The October Country
…that country where it is always turning late in the year. That country where the hills are fog and the rivers are mist; where noons go quickly, dusks and twilights stay. That country composed in the main of cellars, sub-cellars, coal-bins, closets, attics, and pantries faced away from the sun. That country whose people are autumn people, thinking only autumn thoughts. Whose people passing at night on the empty walks sound like rain…
— Ray Bradbury
So here we are, come to the end of our journey. We’ve looked at a new short story every day this month, each of them stories that inhabit that twilight world Bradbury called the October Country. Some of them you knew well and greeted like old friends. Others were like odd looking strangers shown up upon your door.
Hopefully these stories treated you well. Hopefully there weren’t too many sleepless nights.
One of the benefits of reading so many spooky stories one upon another is getting a feel for how it is done well. While we can quibble about differences of style–the straightforward approach of Richard Matheson as opposed to the slinky subtlety of Steven Millhauser–that is a discussion which would lead us nowhere fast. If we’ve learned anything reading 30 creepy tales this month, it should be that there are many paths to fear.
Fear.
Ah, yes. What about fear?
If there is any link in the chain from one story to the next, it is certainly fear. The spooky story, regardless of the style of its author, is a story of fear. And, as the man once said, it is the tale that matters, not the teller.

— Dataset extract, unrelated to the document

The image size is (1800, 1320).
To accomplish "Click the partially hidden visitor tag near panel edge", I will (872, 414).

So let us talk about fear, you and I.
A fine October tale is, more often than not, a simple story. Because fear is simple, is it not? It is elemental. Fundamental.

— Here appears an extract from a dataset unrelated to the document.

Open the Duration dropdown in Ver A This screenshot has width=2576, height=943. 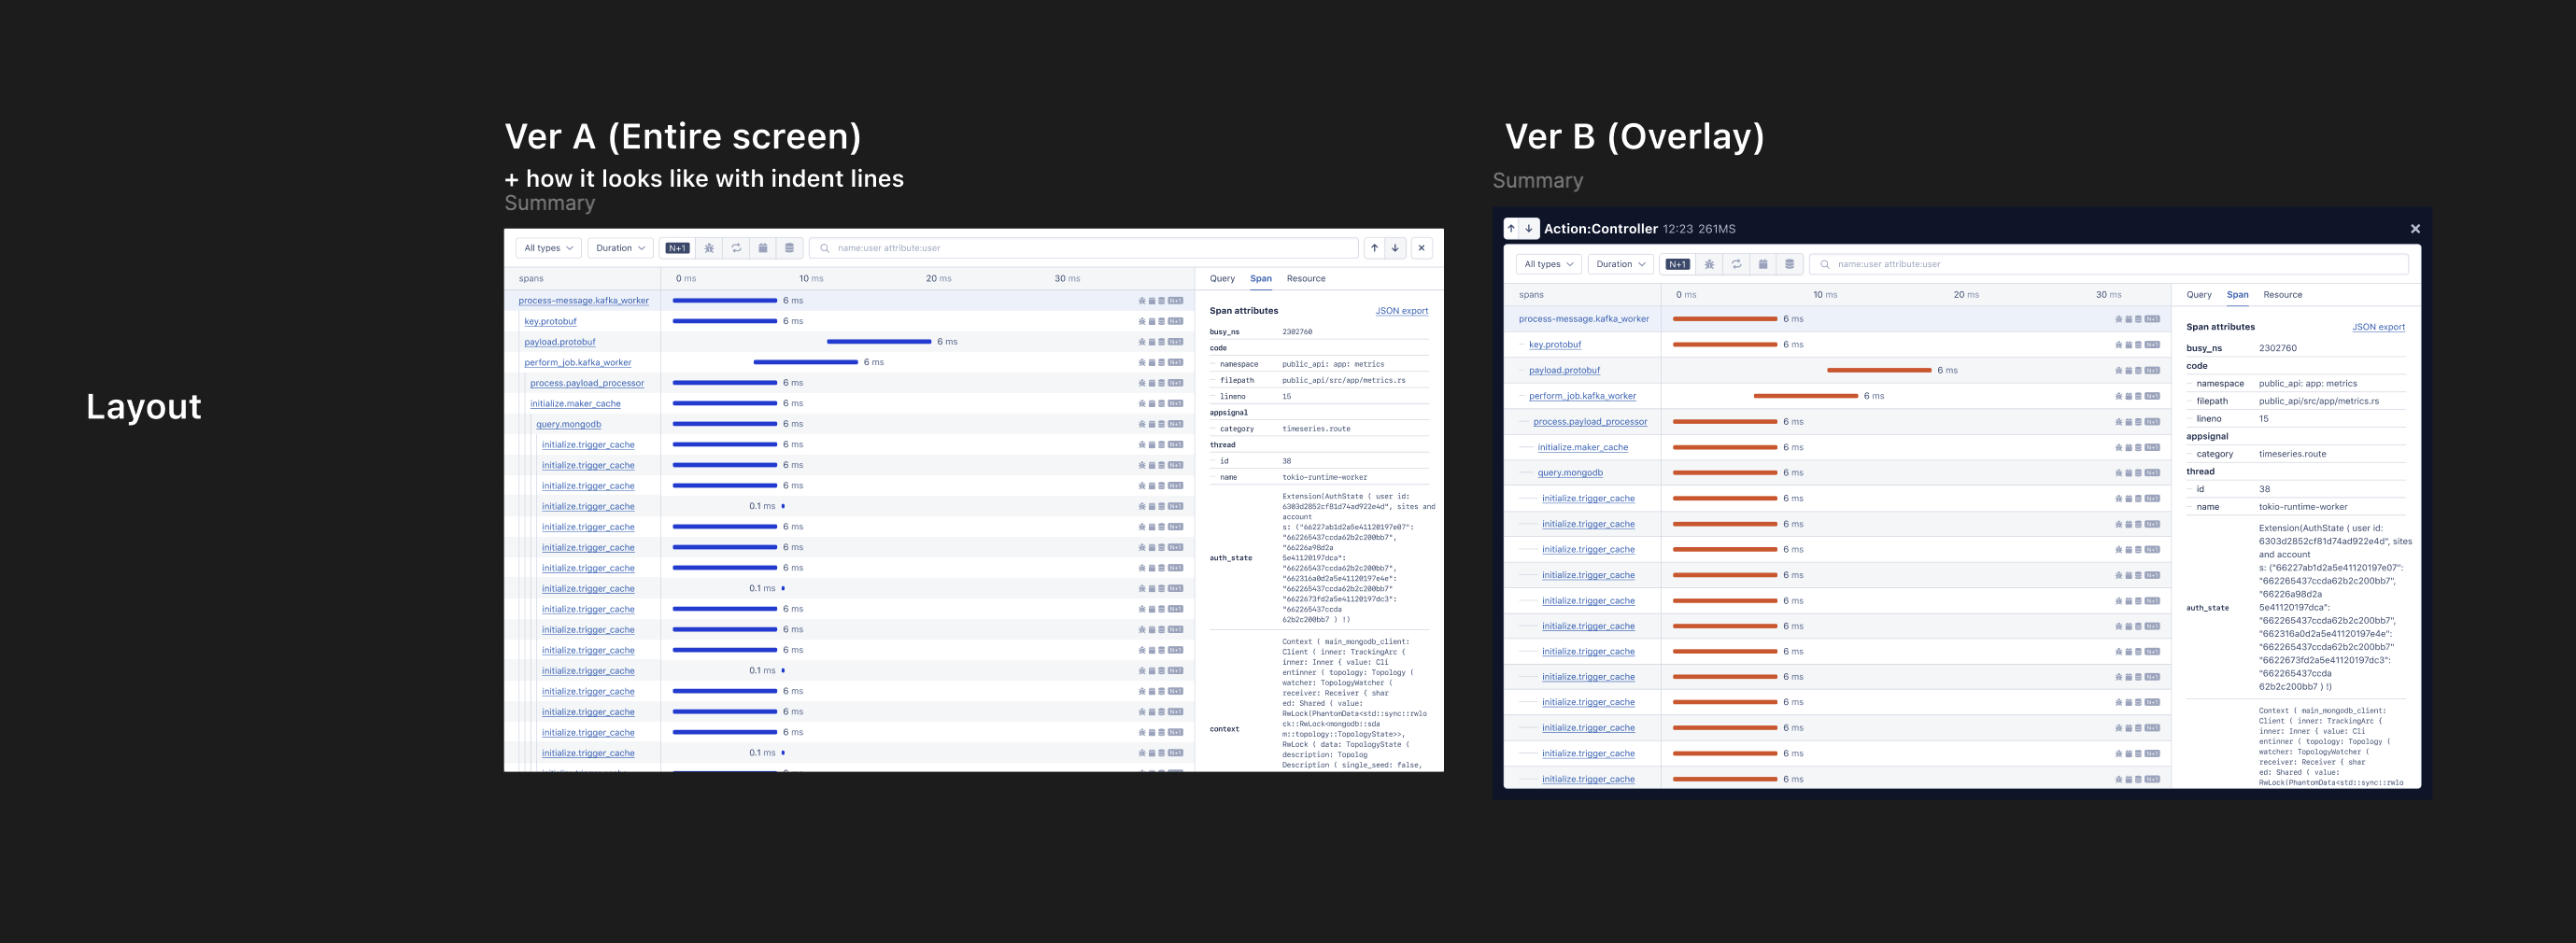click(620, 248)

You fear the dark. The unknown. The stranger. Death. And worse.
But these are not complicated. They are not quantum mechanics.
No. Poe’s narrator in The Black Cat feared his own perverse desire to do wrong. Young Douglas Spaulding in Bradbury’s The Man Upstairs feared the stranger at his grandmother’s door. The hunters in Vasconcelos’s The Boar Hunt feared Mother Nature, red in tooth and claw.

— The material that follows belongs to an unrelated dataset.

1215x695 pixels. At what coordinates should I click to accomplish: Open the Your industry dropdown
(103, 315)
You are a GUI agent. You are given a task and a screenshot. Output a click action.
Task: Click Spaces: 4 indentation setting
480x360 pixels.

And yet, fear is not the only element here. Our October lineup is a gathering of something else as well: transgressions.
Yes. Are these not tales of lines crossed and prices paid?
The young boys who force a small child to accept an amputation against his will in Sorensen’s Child’s Play. The lunatics who break free from their asylum in Bloch’s Home Away From Home. The teenagers in King’s The Raft out for a swim long after the swimming season has ended.
It is perhaps King’s story that illuminates the most disturbing fear: that the line crossed may be piddly and, at first glance, unimportant. What line did Lydia cross in Stefani Miller’s A Hand to Hold, aside from being an overprotective parent? Is that so awful? Is that really such a sin?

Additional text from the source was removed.